A lovely and elegant jar, the everted rounded rim with flat upper surface tapers to a narrow neck all painted in black, broadens to a piriform body decorated with a painted black band at its greatest diameter.
A related example is at the Louvre Museum, found in tomb J24 in the necropolis of Elaeus, in Thracian Chersonese during the Excavations of the archaeological section of the French Eastern Army, 1922, Accession number Élé 40 (CA 4061).
These jars have been found at Sardis as well as around the Mediterranean. Because they seem to have been a speciality of Lydia, modern scholars call this type of vase a lydion. Such jars probably contained baccaris, a perfume for which Sardis was noted in antiquity.

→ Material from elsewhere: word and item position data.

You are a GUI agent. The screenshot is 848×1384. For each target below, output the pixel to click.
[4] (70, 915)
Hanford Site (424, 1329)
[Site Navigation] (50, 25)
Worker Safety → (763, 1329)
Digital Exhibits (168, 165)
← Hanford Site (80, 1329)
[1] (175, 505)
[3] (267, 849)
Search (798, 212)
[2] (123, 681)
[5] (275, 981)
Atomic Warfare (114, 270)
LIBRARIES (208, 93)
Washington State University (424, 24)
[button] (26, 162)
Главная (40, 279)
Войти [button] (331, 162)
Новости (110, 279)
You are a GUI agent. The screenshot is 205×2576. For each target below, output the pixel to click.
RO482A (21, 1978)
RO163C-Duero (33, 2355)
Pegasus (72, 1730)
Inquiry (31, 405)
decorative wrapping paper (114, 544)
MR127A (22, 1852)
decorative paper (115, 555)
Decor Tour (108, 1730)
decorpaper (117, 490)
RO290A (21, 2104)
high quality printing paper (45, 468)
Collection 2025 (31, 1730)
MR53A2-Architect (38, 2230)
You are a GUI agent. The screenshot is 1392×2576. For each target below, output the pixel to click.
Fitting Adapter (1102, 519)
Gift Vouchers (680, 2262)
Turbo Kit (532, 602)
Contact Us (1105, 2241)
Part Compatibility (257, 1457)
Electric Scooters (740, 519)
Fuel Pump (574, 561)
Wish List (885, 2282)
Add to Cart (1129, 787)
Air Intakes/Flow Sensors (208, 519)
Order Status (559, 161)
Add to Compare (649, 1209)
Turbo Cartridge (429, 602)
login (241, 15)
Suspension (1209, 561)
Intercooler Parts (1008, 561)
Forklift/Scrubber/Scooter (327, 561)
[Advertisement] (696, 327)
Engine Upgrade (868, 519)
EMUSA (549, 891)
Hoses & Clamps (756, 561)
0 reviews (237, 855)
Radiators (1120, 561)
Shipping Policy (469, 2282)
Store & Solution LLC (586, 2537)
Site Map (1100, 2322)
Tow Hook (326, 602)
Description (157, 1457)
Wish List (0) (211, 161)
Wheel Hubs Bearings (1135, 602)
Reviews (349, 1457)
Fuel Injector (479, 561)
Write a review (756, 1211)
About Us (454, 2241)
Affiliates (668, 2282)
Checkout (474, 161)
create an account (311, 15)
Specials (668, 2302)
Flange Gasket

Sardis was one of the great cities of Asia Minor. As the capital of Lydia (a kingdom located in western Turkey, inland from modern Izmir), Sardis achieved fame and wealth especially under the last Lydian king, Croesus, before succumbing to the Persian conquest in the mid-sixth century B.C. The city's wealth and prosperity can be attributed to its location, ideal for trade and commerce, and to its abundant source of water and mineral resources, most notably the legendary gold-bearing sands of the Pactolus stream.
Condition: Minor chip to the rim that has been restored in white, minor losses to the black glaze in places stem and foot missing otherwise in very good condition overall.
Dimensions: Height: 6.5cm (2.6in).
Provenance: Private New Jersey collection acquired prior to 1960.